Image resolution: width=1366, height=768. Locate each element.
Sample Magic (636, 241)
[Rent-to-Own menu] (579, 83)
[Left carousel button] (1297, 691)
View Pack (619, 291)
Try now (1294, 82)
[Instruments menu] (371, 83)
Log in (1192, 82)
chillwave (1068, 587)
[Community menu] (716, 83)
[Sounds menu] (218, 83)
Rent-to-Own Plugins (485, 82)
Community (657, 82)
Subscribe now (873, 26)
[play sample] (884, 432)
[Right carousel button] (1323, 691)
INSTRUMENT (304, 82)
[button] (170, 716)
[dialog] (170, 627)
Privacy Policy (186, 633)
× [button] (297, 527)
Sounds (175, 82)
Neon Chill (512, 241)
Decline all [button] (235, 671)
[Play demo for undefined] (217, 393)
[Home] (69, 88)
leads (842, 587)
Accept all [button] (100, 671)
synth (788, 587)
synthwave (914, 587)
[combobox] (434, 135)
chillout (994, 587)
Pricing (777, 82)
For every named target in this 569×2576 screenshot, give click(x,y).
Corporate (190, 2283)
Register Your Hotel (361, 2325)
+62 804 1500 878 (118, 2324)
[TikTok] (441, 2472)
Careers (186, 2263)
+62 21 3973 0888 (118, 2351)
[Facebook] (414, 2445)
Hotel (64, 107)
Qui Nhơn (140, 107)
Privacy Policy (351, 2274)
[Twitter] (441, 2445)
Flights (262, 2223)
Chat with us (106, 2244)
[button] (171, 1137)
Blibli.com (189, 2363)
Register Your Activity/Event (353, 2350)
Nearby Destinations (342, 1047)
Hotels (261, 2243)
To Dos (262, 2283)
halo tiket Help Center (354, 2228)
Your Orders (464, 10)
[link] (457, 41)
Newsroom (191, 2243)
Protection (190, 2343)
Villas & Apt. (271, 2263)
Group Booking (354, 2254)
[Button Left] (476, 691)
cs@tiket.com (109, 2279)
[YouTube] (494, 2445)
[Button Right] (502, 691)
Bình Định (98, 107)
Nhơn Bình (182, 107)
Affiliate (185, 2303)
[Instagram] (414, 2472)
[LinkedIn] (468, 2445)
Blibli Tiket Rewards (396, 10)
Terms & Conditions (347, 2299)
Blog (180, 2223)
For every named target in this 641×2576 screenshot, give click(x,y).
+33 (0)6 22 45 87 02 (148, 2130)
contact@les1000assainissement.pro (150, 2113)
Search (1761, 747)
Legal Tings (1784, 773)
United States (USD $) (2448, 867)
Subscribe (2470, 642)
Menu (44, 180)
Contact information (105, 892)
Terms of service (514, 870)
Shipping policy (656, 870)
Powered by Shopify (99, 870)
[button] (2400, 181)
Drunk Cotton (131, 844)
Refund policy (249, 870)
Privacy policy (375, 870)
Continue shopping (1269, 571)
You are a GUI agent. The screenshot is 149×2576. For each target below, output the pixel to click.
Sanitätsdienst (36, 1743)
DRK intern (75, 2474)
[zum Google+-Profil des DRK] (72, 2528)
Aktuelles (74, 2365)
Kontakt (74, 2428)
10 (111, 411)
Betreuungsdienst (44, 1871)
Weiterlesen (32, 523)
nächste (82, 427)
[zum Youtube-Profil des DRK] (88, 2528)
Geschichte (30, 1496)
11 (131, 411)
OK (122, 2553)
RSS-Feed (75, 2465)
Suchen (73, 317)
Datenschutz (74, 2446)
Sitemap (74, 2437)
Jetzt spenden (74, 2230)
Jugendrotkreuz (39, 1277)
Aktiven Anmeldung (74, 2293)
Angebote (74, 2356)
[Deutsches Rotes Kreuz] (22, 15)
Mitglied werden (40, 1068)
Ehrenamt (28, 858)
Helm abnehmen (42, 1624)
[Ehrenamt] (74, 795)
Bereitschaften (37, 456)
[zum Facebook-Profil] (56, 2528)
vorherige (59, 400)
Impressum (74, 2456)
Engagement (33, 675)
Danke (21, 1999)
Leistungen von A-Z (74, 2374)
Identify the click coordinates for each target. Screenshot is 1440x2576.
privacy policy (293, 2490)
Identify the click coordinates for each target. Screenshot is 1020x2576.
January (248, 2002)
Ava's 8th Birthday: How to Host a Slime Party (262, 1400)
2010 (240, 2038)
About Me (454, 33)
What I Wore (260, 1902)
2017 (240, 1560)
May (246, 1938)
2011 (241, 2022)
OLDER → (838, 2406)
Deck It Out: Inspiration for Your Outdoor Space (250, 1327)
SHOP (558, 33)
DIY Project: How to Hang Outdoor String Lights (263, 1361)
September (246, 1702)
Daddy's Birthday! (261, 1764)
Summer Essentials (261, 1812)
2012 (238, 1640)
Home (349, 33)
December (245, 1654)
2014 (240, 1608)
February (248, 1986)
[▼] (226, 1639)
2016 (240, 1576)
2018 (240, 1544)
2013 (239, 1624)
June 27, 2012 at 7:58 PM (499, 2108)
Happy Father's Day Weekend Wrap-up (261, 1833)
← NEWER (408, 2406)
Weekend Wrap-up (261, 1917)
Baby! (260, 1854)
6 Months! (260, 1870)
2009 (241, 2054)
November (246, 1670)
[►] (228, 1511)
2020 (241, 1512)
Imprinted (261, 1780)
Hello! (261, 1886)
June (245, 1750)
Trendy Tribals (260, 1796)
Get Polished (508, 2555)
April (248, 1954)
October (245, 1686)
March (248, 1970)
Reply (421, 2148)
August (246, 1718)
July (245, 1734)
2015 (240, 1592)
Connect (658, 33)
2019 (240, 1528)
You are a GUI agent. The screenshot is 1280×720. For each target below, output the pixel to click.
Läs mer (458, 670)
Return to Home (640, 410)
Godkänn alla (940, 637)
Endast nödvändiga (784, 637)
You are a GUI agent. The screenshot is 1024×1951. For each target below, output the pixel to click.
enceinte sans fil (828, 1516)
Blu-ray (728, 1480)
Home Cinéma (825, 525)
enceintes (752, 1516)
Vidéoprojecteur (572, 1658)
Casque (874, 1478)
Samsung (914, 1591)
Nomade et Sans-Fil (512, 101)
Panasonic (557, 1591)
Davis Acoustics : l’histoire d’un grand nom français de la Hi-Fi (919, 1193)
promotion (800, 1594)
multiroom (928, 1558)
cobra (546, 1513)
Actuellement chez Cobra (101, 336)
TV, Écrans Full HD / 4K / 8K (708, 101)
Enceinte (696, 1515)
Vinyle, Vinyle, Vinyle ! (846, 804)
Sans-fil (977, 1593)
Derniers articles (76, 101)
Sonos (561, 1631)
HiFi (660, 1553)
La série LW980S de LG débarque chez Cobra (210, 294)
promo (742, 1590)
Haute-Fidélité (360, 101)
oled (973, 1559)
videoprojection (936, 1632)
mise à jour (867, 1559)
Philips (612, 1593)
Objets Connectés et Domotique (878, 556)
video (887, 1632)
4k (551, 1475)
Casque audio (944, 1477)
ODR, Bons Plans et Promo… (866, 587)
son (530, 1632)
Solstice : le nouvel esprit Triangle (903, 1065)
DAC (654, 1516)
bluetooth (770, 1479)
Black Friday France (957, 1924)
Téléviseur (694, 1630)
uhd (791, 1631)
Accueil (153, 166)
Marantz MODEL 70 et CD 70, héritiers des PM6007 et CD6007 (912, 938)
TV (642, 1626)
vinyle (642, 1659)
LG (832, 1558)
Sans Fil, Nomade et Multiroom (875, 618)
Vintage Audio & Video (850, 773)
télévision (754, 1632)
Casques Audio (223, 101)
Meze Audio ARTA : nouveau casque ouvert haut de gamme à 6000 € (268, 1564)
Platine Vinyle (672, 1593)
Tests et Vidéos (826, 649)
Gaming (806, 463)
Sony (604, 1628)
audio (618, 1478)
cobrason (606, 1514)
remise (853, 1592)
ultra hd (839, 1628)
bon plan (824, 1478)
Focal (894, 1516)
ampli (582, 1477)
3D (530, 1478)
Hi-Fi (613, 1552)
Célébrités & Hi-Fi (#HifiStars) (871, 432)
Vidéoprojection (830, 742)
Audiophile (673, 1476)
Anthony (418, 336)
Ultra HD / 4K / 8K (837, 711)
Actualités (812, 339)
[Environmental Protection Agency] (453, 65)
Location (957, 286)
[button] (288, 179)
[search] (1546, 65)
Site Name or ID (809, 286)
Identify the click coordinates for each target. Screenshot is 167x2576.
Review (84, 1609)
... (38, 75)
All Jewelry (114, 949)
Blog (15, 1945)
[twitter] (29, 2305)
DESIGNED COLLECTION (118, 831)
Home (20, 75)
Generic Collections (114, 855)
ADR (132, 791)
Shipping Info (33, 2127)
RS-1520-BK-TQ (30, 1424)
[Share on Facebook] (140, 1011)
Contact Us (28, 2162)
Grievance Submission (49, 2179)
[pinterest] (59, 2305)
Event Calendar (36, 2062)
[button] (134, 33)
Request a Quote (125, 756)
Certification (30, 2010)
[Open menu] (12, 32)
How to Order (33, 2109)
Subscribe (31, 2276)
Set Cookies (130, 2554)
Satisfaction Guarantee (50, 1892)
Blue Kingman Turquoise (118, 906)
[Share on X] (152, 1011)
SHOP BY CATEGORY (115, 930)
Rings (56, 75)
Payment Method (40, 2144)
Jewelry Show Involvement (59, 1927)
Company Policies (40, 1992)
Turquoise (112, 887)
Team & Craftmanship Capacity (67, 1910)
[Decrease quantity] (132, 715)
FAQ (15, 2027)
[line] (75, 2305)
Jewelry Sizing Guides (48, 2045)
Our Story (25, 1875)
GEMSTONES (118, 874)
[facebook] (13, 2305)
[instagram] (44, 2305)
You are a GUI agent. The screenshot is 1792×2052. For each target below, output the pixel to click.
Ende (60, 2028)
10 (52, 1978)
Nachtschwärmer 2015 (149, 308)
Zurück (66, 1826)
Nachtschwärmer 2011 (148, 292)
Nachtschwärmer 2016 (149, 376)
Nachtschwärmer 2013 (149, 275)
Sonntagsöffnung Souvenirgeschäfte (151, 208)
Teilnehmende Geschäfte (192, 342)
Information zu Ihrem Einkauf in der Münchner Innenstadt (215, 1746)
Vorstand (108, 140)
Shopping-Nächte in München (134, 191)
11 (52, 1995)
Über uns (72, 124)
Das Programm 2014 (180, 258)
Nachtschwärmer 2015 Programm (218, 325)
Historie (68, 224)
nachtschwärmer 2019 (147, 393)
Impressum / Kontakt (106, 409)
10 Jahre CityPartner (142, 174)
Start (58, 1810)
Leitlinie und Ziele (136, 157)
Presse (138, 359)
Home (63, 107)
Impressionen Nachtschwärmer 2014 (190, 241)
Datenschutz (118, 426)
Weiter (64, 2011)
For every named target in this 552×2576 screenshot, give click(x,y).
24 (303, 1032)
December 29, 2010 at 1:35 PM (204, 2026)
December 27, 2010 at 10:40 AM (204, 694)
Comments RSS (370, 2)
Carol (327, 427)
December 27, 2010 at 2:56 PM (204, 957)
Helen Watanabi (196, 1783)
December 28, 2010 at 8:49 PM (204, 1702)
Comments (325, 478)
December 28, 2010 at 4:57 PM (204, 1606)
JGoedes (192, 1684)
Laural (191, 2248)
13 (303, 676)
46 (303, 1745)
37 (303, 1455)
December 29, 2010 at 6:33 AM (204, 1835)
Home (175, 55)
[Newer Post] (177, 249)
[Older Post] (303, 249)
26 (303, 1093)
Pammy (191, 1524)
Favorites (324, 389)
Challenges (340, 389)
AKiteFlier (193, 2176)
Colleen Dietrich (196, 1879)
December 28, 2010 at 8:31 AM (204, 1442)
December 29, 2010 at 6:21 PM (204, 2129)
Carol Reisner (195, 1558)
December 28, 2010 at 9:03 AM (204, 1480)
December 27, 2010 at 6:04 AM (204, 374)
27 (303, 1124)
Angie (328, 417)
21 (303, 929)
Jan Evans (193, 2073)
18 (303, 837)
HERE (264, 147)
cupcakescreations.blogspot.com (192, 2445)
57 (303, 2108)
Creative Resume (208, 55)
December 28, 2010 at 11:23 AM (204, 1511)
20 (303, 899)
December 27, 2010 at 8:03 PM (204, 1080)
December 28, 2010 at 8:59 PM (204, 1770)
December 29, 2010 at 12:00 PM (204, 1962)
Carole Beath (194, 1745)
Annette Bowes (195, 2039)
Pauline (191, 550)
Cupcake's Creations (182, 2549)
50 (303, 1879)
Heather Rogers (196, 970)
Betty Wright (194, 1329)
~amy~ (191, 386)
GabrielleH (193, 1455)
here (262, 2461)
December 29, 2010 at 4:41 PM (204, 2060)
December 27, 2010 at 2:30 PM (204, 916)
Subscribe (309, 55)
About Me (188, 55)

:::::

What the task requires: For the records above, count the lines that contain the word "Nomade" and give only that number.

Exercise solution: 2